▶ [Prompt]:
From the data below, return the exact lines starting at the line containing "Where should I click to: Open the view" and ending at the line containing "Given: Select the Saved Games folder", both included, and nothing else.

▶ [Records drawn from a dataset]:
◇ ◇ ◇

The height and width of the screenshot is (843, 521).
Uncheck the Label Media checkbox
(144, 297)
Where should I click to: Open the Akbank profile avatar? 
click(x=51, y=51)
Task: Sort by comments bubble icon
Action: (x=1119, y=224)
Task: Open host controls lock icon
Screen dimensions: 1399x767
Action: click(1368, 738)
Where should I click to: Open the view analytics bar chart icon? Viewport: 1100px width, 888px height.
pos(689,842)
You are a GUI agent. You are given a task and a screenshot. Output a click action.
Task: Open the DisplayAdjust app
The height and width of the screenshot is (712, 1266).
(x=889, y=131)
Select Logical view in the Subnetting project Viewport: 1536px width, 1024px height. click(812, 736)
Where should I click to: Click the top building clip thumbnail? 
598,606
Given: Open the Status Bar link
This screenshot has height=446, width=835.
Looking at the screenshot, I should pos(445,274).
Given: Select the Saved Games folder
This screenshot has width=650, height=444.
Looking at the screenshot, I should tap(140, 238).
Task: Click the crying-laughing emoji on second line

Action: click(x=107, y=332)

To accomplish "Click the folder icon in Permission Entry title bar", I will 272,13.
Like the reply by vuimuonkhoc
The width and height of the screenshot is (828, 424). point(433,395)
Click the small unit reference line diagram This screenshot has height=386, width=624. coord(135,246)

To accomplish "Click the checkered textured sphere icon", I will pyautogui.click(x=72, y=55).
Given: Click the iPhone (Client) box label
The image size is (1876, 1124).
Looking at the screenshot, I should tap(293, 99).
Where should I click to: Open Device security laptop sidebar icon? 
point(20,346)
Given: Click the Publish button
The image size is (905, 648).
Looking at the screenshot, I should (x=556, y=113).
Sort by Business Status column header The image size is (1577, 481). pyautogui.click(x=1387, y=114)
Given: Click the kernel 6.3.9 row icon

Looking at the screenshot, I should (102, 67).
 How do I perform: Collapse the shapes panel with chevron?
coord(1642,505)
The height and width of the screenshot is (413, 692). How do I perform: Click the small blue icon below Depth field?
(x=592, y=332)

◇ ◇ ◇

▶ [Answer for this exercise]:
Where should I click to: Open the view analytics bar chart icon? Viewport: 1100px width, 888px height.
pos(689,842)
You are a GUI agent. You are given a task and a screenshot. Output a click action.
Task: Open the DisplayAdjust app
The height and width of the screenshot is (712, 1266).
(x=889, y=131)
Select Logical view in the Subnetting project Viewport: 1536px width, 1024px height. click(812, 736)
Where should I click to: Click the top building clip thumbnail? 
598,606
Given: Open the Status Bar link
This screenshot has height=446, width=835.
Looking at the screenshot, I should pos(445,274).
Given: Select the Saved Games folder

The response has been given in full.